Work instruction 1:
In the text on Lot and his daughters, what did Lot's wife become after she turned back to look?
Work instruction 2:
Carry the text on Lot and his daughters forward, starting after its last sentence.

==== Reading text

The incestuous story of Lot and his daughters, one of the most shocking episodes in the Bible, is depicted in the Book of Genesis 19, which opens with the visit of two angels disguised as travelers, to the wicked city of Sodom.
Lot, the son of Abraham’s brother Haran, used to live in Sodom with his wife and daughters. In Gen 19, when God plans to overturn and destroy the five cities of the plain, he sends two angels to the city of Sodom to warn Lot and to make sure they leave the city before it is punished for their wicked way. However, things go wrong when the men of the town, young and old, surrounded Lot’s house demanding to know the identity of his guests, with the intention to rape the angels. Lot became highly alarmed about the welfare of his guests and begged the Sodomites not to do such a terrible thing. Instead, he offered his two daughters to the mob, whom he says are virgins. Though his intention to save his guests is commendable, his disturbing offer demonstrates a shocking disregard for the safety of his own daughters.
However, before any mishap, the angels struck the intruders with blindness, took Lot and his family forcibly out of their house and advised them to leave the city immediately and take shelter in a cave in the hills, to avoid the imminent calamity. They also warned them not to look back, while leaving Sodom. Unfortunately, as Lot’s wife impulsively turned back to have look at the destruction, she promptly became a pillar of salt.
While staying isolated in the cave only with their father for a considerable period, the daughters gradually became confused and thought that they are the last people left alive on the earth. In their confusion they forgot that, before taking shelter in the cave, they left the city of Zoar, which surely had some men in it, even after God had completed punishing Sodom and the surrounding cities.
Consequently, the girls assumed it was their responsibility to bear children and enable the continuation of the human race. As they believed all men were dead except their father, they decided to be impregnated by him to continue the human race and the family line. Assuming that their father would not knowingly participate in any such action, they saturated him with drinks and made him drunk enough to have sexual intercourse with them for two successive nights.

========
==== Given records

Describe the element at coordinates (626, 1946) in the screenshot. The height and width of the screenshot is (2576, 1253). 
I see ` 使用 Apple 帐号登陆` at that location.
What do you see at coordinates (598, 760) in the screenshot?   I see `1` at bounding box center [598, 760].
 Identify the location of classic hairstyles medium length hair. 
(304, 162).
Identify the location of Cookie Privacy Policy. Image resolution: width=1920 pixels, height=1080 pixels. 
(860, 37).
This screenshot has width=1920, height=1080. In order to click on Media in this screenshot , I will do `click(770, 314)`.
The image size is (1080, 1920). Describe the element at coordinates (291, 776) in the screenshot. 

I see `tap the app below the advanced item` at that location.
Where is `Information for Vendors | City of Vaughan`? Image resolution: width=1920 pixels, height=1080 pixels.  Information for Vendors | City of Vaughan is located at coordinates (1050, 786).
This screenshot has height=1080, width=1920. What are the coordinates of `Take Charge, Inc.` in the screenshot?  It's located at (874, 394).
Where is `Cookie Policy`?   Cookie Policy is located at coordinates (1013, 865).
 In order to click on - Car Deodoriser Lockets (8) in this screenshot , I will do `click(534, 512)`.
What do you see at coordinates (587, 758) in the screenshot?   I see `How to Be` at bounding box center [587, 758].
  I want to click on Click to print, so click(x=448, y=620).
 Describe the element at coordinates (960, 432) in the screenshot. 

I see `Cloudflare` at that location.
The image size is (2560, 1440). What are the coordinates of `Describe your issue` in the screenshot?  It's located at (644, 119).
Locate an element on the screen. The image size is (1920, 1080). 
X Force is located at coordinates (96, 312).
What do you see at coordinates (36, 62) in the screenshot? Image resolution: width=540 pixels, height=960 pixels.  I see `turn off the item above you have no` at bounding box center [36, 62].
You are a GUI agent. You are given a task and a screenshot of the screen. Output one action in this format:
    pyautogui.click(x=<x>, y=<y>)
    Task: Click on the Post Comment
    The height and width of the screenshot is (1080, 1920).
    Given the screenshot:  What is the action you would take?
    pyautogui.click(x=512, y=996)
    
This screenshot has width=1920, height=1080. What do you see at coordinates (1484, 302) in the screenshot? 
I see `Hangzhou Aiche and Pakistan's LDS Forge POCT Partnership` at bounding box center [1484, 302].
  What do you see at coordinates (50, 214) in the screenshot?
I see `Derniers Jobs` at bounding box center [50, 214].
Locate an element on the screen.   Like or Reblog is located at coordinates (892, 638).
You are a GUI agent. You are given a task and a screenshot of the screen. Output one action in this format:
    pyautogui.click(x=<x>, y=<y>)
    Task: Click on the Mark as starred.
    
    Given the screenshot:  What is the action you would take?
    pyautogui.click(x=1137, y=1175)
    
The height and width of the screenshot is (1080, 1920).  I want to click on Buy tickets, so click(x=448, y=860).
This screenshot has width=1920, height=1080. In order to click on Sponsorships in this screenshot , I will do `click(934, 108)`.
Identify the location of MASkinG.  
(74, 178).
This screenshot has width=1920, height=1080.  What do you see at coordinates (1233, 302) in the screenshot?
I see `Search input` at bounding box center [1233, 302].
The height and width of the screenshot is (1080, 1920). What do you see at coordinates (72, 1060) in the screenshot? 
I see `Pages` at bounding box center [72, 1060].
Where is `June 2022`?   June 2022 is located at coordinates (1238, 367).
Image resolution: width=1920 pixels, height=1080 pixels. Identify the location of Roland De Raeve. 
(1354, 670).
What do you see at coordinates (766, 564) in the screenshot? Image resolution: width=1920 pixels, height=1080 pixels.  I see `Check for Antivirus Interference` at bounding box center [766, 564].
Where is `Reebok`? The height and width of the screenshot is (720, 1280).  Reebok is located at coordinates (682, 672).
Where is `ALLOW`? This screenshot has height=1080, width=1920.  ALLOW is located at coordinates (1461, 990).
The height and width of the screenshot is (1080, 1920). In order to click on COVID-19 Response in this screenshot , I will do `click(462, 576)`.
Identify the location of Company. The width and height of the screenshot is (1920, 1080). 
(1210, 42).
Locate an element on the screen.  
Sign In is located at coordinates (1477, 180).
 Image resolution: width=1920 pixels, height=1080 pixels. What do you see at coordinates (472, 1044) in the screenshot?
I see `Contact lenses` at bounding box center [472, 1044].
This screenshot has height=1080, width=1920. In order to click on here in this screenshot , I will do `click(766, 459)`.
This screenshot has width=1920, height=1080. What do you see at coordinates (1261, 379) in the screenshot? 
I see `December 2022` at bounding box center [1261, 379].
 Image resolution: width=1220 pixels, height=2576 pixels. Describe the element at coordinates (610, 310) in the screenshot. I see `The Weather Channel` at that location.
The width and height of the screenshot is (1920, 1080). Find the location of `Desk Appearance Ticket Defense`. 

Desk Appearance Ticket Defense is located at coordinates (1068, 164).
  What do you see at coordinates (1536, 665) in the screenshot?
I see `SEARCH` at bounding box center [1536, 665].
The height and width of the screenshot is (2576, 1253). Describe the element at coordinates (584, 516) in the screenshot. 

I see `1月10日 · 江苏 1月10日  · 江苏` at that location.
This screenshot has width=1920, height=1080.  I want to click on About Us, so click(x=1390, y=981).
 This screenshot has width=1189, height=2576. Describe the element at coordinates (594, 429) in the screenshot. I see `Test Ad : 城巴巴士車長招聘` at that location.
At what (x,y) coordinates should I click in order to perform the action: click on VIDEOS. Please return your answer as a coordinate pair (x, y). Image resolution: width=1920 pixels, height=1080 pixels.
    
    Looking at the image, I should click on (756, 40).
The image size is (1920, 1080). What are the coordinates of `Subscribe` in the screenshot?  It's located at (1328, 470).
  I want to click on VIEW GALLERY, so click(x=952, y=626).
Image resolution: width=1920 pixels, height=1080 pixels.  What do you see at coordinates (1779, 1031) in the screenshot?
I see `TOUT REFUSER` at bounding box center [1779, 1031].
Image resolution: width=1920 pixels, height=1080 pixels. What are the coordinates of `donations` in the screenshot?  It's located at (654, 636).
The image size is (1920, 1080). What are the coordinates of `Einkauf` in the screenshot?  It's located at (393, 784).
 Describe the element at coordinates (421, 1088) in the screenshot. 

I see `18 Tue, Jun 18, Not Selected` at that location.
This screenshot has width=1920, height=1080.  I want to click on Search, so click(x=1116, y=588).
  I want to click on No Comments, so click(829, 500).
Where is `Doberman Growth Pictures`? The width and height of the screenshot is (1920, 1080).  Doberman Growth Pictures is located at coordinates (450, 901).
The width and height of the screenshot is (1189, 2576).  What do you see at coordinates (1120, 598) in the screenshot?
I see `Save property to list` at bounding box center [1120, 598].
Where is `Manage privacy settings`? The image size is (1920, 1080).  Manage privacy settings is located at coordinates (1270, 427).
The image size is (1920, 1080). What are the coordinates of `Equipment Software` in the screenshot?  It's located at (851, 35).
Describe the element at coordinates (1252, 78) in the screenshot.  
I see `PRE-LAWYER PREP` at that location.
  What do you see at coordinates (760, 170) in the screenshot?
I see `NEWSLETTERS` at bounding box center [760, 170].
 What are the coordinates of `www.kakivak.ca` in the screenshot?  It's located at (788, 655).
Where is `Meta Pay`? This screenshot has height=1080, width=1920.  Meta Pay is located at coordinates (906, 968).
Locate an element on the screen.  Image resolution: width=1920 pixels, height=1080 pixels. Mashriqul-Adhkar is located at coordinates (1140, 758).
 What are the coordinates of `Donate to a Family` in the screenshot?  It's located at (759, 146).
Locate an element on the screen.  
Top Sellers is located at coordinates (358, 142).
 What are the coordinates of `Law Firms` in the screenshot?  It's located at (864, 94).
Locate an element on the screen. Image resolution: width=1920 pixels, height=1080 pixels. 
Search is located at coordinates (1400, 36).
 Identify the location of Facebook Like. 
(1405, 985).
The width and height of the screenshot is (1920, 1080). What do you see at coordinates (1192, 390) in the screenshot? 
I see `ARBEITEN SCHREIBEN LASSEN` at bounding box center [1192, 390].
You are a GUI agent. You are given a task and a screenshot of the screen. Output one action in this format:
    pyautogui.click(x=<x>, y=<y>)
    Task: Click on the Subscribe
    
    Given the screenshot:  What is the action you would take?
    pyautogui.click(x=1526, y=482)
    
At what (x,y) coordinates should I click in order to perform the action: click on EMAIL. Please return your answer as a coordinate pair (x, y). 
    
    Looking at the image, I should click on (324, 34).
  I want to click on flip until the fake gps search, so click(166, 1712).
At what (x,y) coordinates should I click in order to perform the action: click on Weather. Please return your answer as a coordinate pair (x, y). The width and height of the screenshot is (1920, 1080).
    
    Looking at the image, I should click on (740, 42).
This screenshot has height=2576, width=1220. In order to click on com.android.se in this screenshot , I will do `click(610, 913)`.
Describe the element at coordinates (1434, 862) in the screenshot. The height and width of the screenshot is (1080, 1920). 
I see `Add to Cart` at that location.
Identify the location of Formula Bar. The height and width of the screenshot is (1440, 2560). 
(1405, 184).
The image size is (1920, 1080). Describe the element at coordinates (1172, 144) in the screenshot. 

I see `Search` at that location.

========

Response area 1:
A pillar of salt.

Response area 2:
Consequently, both of the sisters were conceived by their father and eventually gave birth to two sons. While the son of the elder daughter was named Moab, meaning ‘from the father’, which explicitly points to an incestuous copulation, the younger sister named her son Ben-Ammi, which means ‘son of my family’, which is a more veiled reference to the situation. Those two children are the fathers of two nations, the Moabites and Ammonites that have been at odds with and the source of much suffering for Israel down through history.
The shocking episode of Lot and his daughters enjoyed a long and a surprising afterlife in the art of Northern Europe. While it is strongly argued by the Theologists that neither Lot nor his daughters acted out of lust, eroticism was clearly the major motivation for the painters, who represented the story on canvas. Perhaps the greatest of the many depictions of Lot and his daughters was created by the Flemish artist Peter Paul Rubens in 1614.
Later, in 1625, Rubens turned to an earlier moment in the story, which was much less frequent in artistic representation than Lot's seduction in the cave, the mournful procession of Lot and his family leaving the city of Sodom, with the solemnity of a classical frieze.
Lot and his Daughters Leaving Sodom was also depicted by Guido Reni, which was first recorded in the Palazzo Lancellotti, Rome in 1640 and remained there until 1844, when it was acquired by the National Gallery.